Forum Moderators: buckworks
The domain is registered on a US (PA) address, and hosted in the USA as well. I guess it's all carded.
Any idea if there is a place to report such things?
I guess contacting Visa is trouble since you have to explain lots of customer support stuff what is going on, and the provider might as well also not understand. Is there some government organization that actually understands these things, and does all of it automatically (shutting down servers, contacting Visa/MC, etc)?

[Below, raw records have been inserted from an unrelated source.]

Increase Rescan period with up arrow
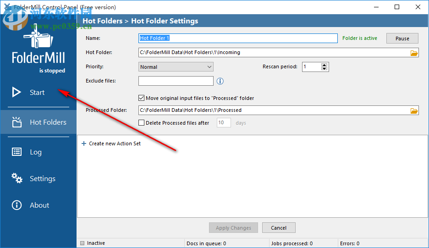Image resolution: width=429 pixels, height=248 pixels. [325, 65]
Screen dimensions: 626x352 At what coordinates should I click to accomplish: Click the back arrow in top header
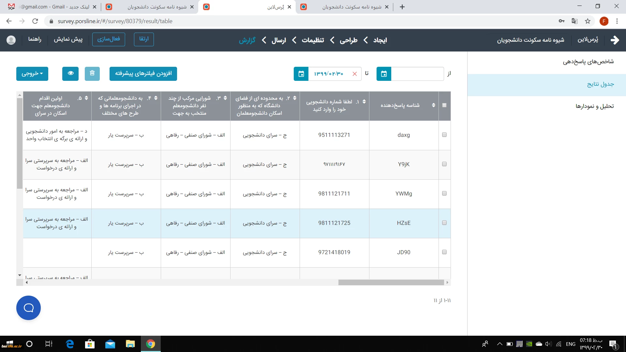click(x=615, y=40)
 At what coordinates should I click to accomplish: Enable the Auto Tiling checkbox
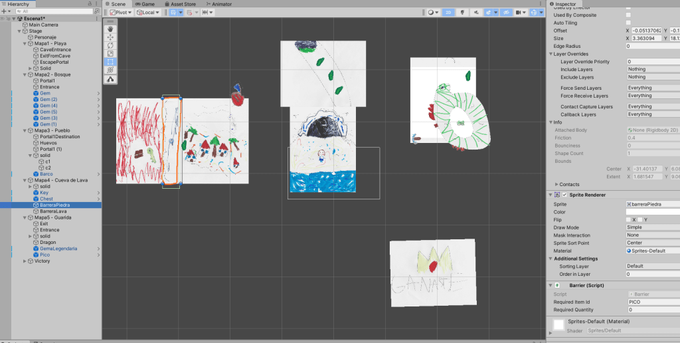628,23
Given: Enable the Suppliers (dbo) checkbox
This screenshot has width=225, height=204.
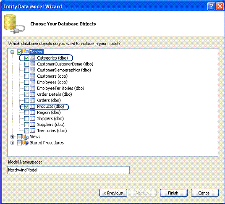Looking at the screenshot, I should tap(26, 125).
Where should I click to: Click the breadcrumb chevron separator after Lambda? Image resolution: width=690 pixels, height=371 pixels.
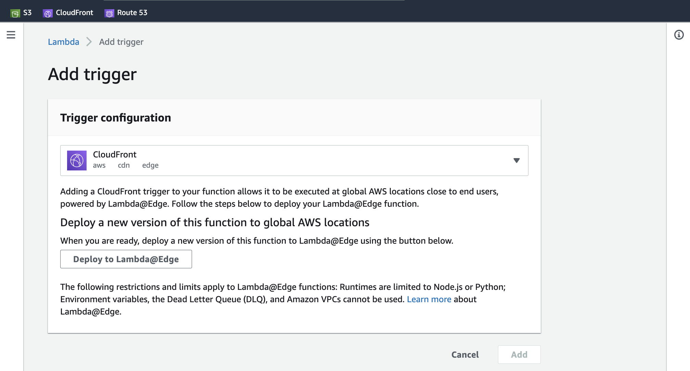(x=89, y=42)
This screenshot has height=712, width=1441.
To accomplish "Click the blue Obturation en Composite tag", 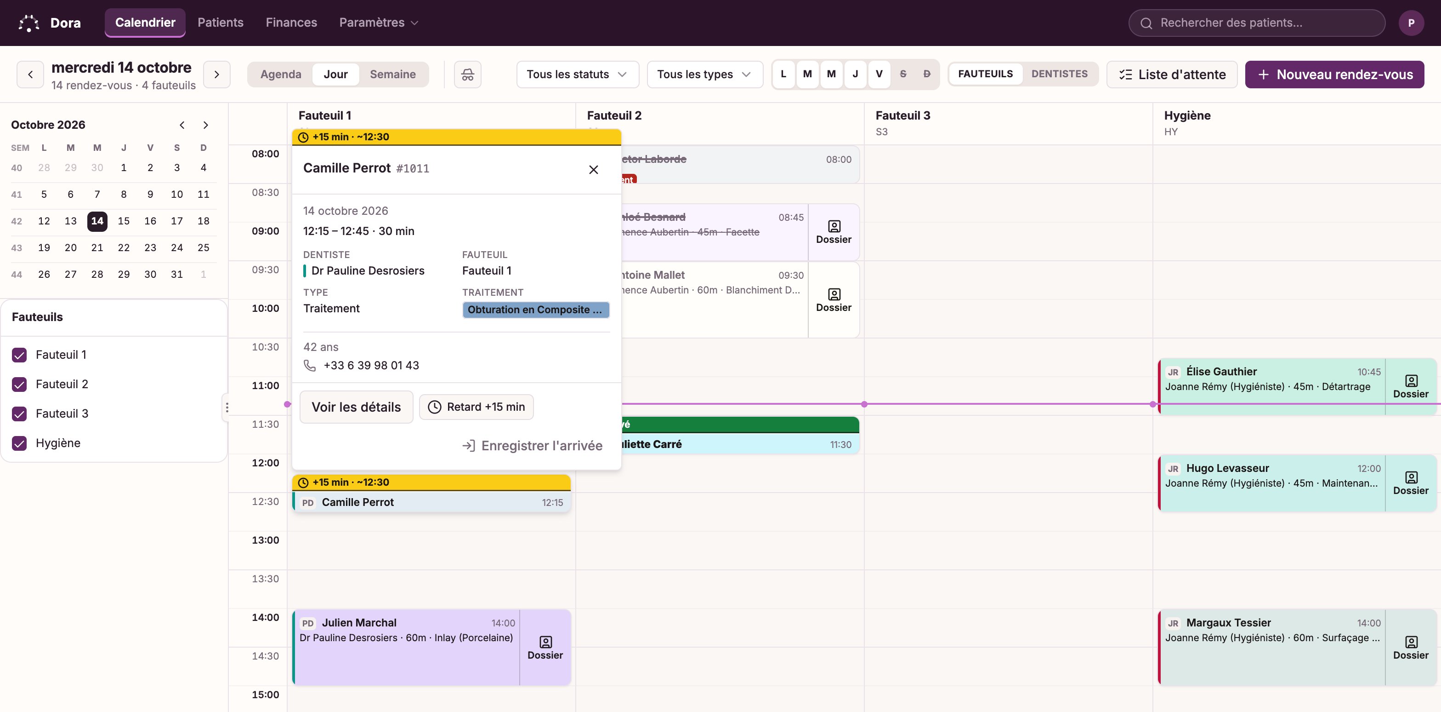I will (535, 310).
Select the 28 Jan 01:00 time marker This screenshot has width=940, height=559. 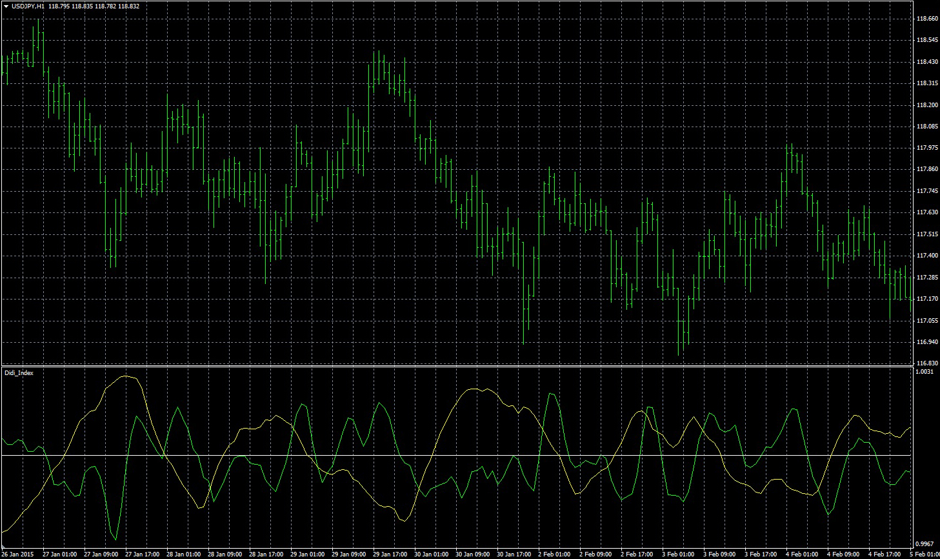pyautogui.click(x=184, y=554)
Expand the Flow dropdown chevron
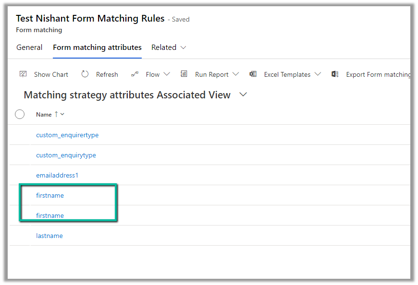 [x=167, y=74]
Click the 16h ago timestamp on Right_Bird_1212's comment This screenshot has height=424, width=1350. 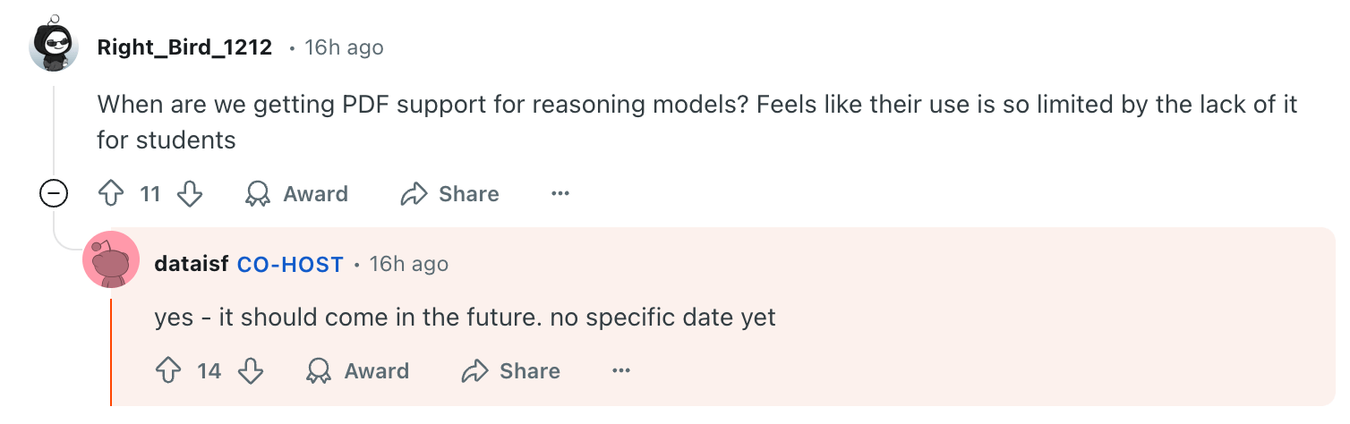tap(344, 47)
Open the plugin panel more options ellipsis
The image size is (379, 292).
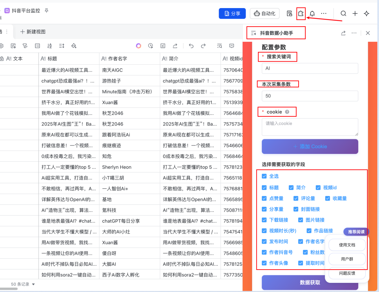(354, 33)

I'd also contact the hosting company for the web site - look up the domain registration information at samspade.org or elsewhere and you can eventually figure out the hosting company.
It's a shame that Visa and MasterCard (the cause of such problems) do not have an investigation bureau or something, where merchants report fraud such as this one. But yet, they always pretend they are doing whatever they can to stop and prevent fraud. But this is another story I don't want to go into today ;-)
I've reported the case and also contacted the billing department of the hosting company, assuming that the server/domain is carded as well. They took the page down almost immediately.
"Visa and MasterCard (the cause of such problems) do not have an investigation bureau or something" ... "But yet, they always pretend they are doing whatever they can to stop and prevent fraud. "
Yes, whatever happened to what seemed in my mind to be a great solution - SET (secure electronic transactions) where the buyer effectively re-confirmed their purchase with a PIN?
In my dreams: Since every merchant I've ever spoken to seems to have problems in this area and none more so than for online transactions, couldn't a group of us get together and holding up the example of systems such as PayPal, etc. put some pressure on?
OK I know Paypal is opened and often funded with CC but as it and deposits grows its power will too.